China to set up state pension entity with 17 firms taking stakes

China plans to set up a state pension company with registered capital of 11.15 billion yuan ($1.72 billion), a filing showed on Thursday, the latest step by the world’s most populous nation to boost funds for its citizens’ retirement.

China is wooing booth public and private sector involvement as it tweaks its $1.2-trillion pension system for a rapidly ageing population faced with the prospect of underfunding.

Seventeen bank-affiliated wealth management units, insurers and state institutions will take stakes in the company, whose largest shareholders include the wealth management units of China‘s big five banks, each with a stake of 8.97%, the filing by the Insurance Association of China showed.

The new company will manage commercial pension funds, short-term and long-term health insurance, and entrust yuan or foreign currency-denominated assets to other asset managers for retirement purposes, the filing showed.

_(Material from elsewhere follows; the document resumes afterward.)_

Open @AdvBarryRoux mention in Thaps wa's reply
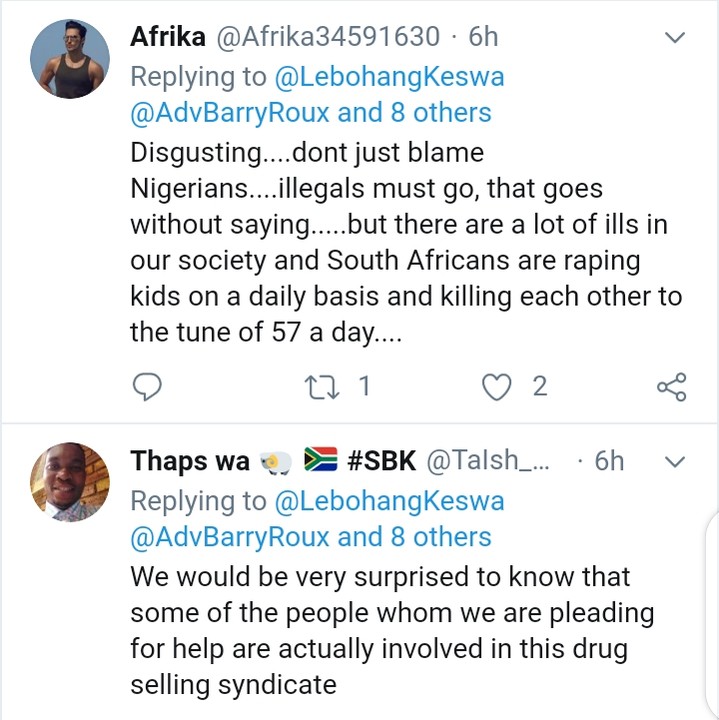Viewport: 719px width, 720px height. (230, 536)
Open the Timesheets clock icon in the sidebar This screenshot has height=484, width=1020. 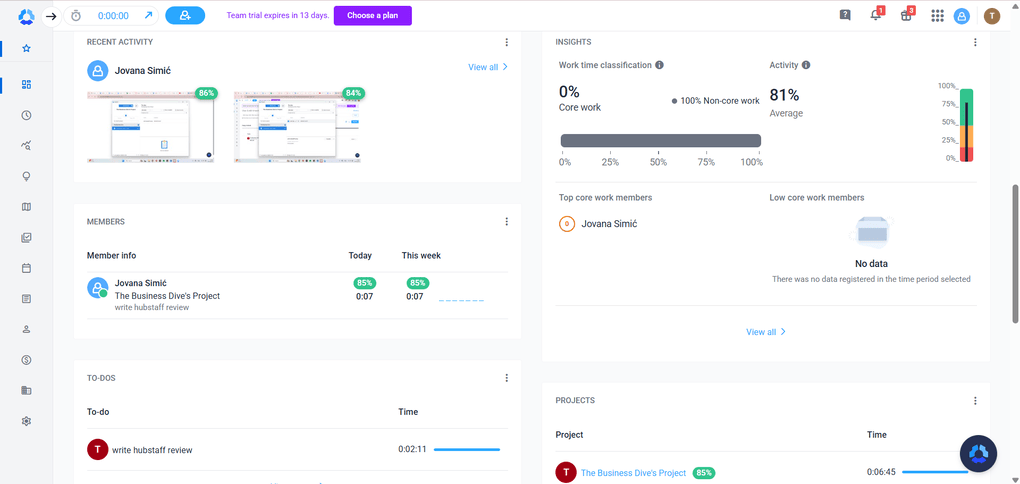[x=26, y=115]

In May, census data showed citizens aged 65 or more made up 13.5% of the 2020 population of 1.4 billion, jumping from 8.87% a decade ago.

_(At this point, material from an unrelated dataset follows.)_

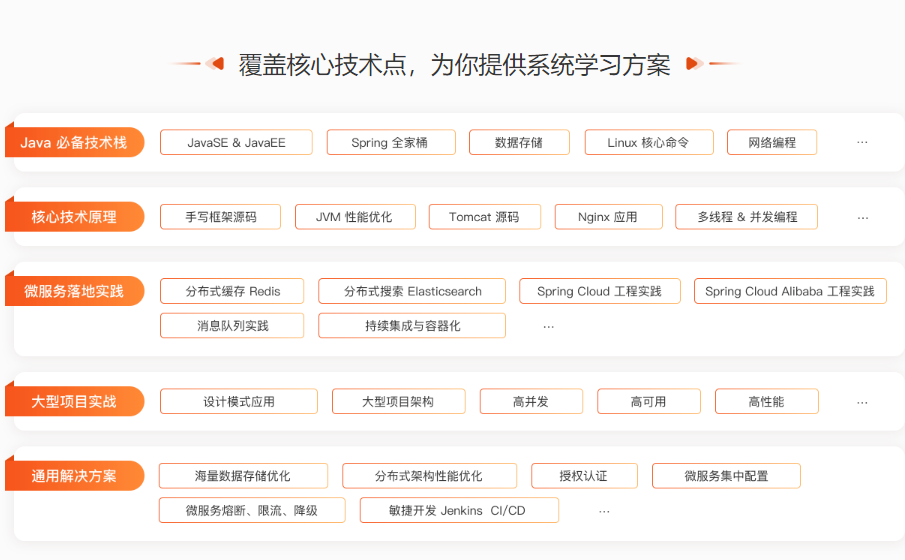Click the Java 必备技术栈 category label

To remedy growing pension shortfalls, China‘s Banking and Insurance Regulatory Commission (CBIRC) is considering endorsing a list of private pension funds and appointing a group of professional managers to run them under a new scheme, Reuters has reported.

The 17 firms, among them China‘s largest brokerage CITIC Securities Co, Taikang Life Insurance, and the investment arm of Beijing’s State-owned Asset Supervision and Administration Commission, said they would use their own funds to invest in the new company instead of leveraged funds.

The establishment of the new firm awaits regulatory approval from the CBIRC, the filing showed.